DATA FOR ANALYSIS ->
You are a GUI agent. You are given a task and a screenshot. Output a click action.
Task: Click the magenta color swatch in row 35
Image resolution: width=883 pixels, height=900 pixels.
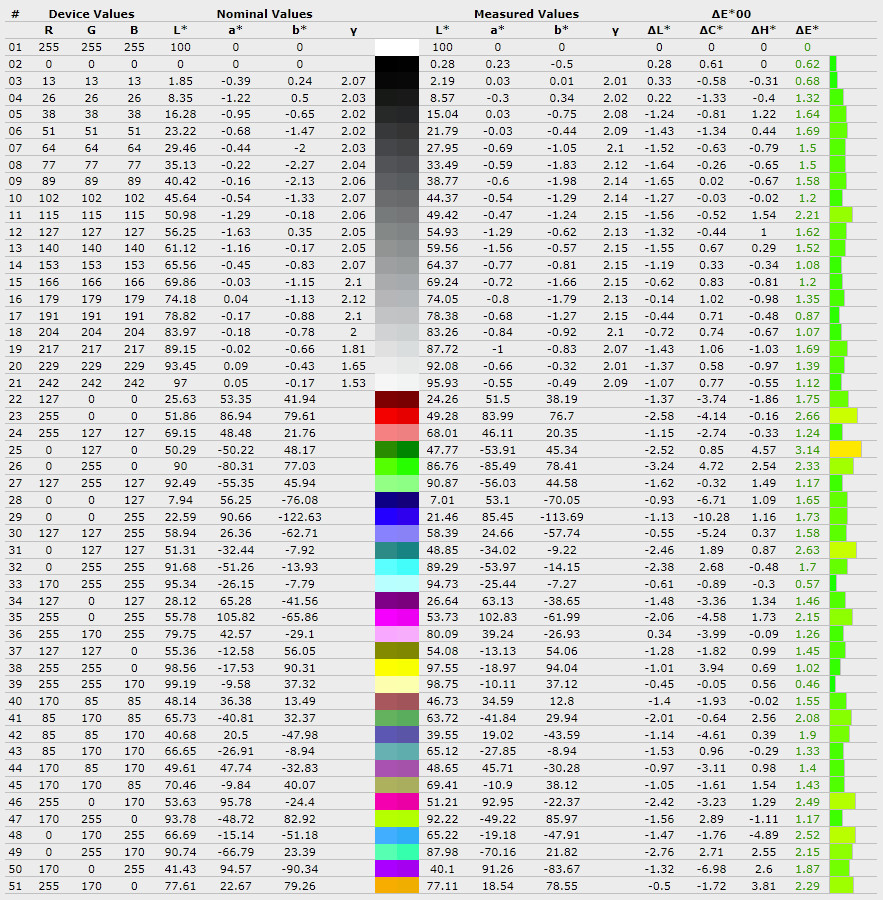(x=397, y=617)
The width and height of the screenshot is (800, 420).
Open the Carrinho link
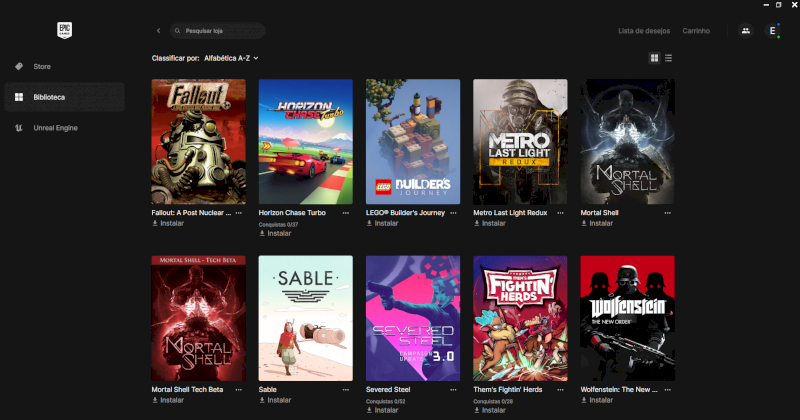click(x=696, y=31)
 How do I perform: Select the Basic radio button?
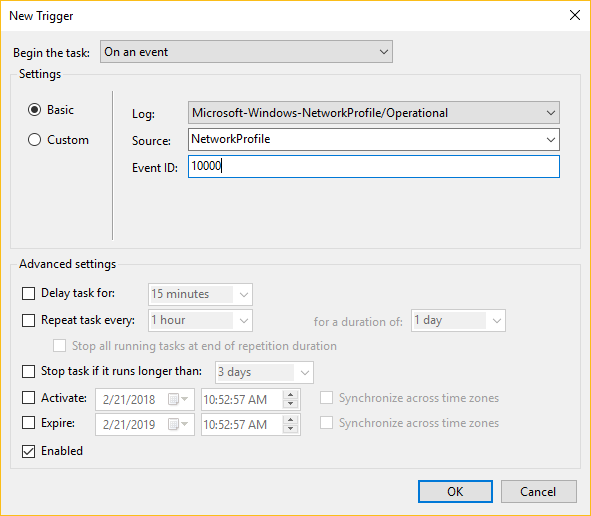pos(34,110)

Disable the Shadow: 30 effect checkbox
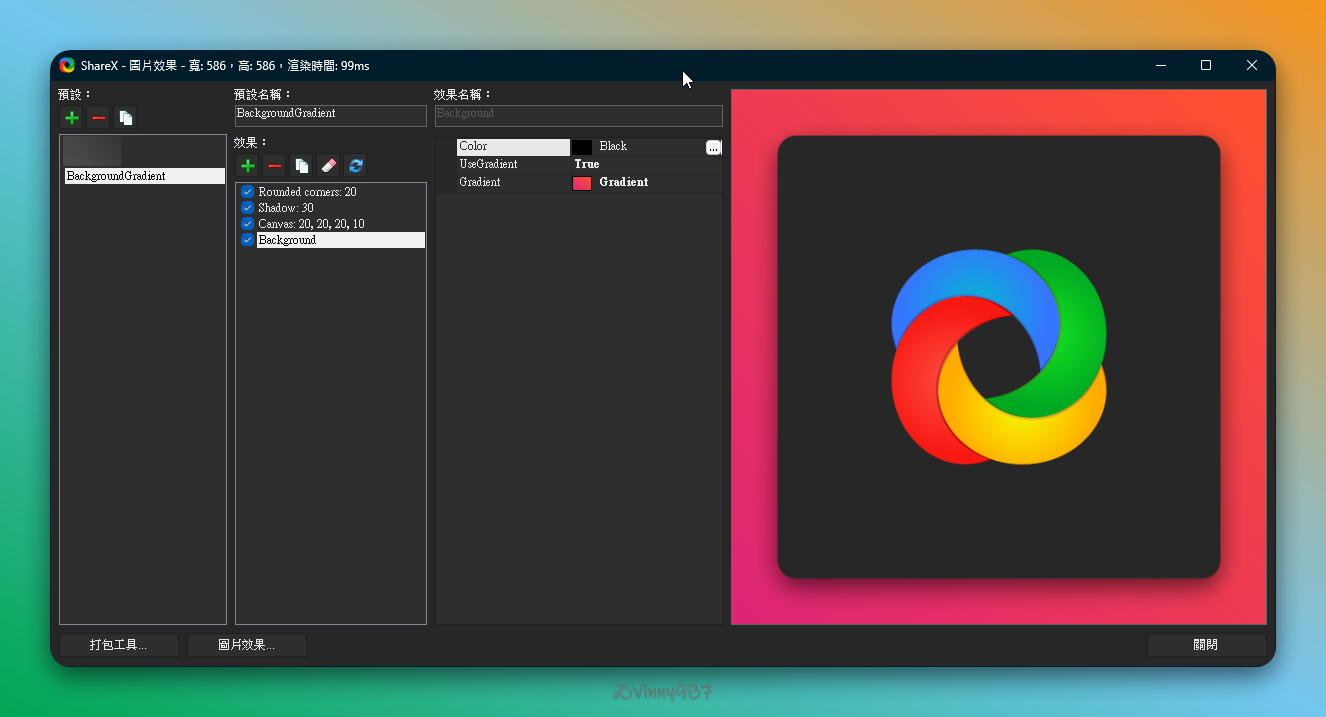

WHAT THIS TASK INVOLVES ->
The answer should consist solely of the lines from the one containing "The width and" through the last line of the material, copied exactly, with pictures left out.

RESULT ->
The width and height of the screenshot is (800, 420).
Open the Carrinho link
click(x=696, y=31)
 How do I perform: Select the Basic radio button?
pos(34,110)

Disable the Shadow: 30 effect checkbox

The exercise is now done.